-------- Exercise inputs --------

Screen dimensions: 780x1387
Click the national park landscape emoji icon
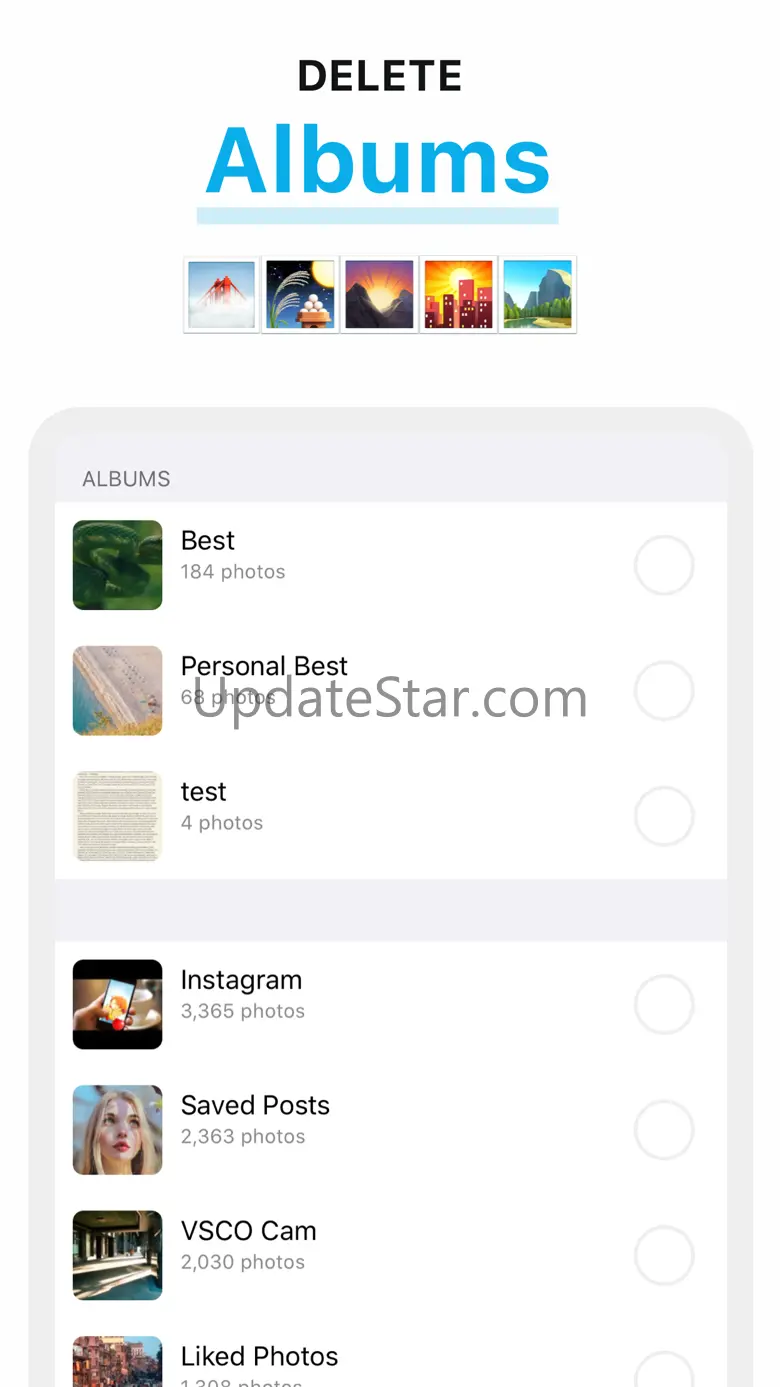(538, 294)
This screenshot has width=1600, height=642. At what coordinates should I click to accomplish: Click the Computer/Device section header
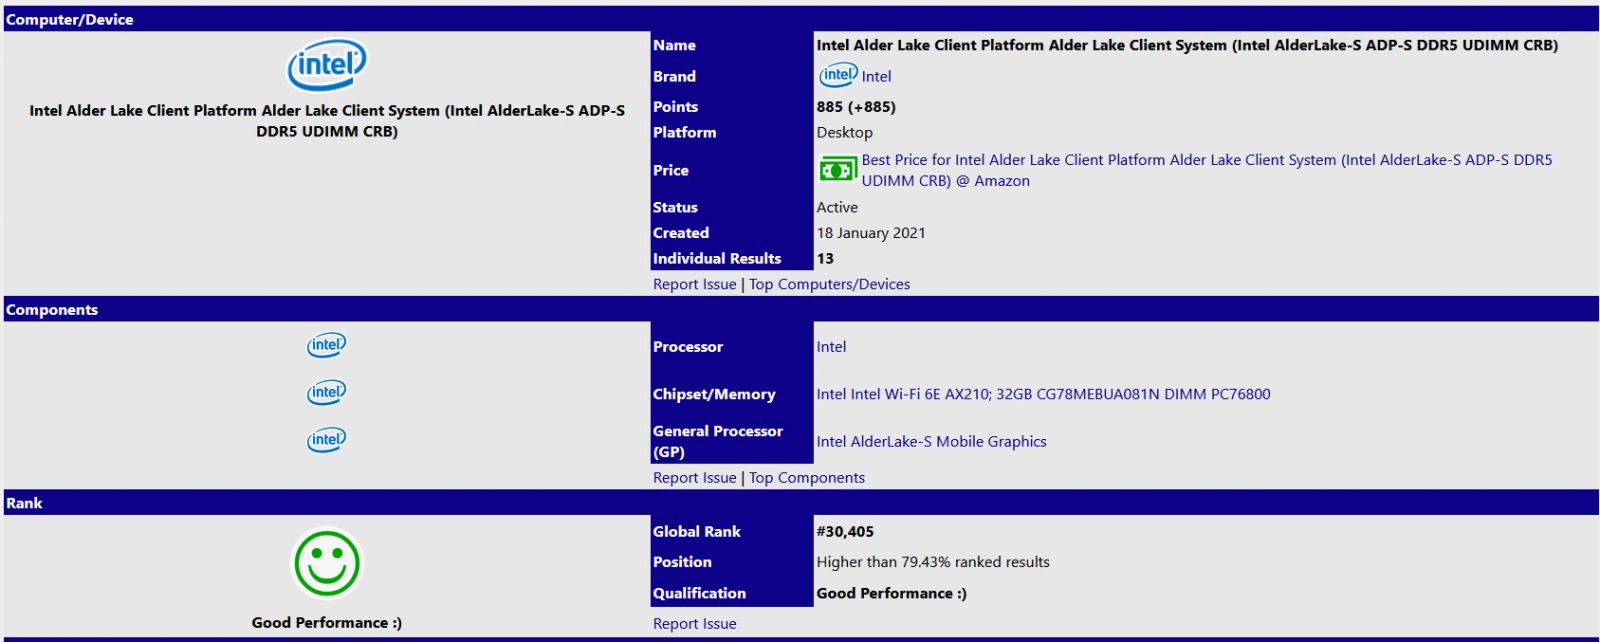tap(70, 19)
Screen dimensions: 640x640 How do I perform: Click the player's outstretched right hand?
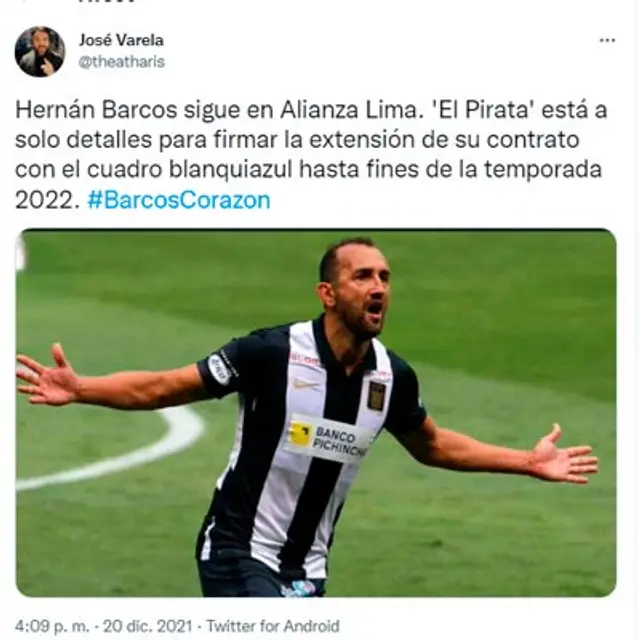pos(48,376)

--------

Goal »
Copy the data from the line containing "Screen dimensions: 640x640" through the end of the data, keeping every line whole but shifting each coordinate in the answers up by 111. Leave out the pictures.

Result »
Screen dimensions: 640x640 How do I perform: Click the player's outstretched right hand?
pos(159,487)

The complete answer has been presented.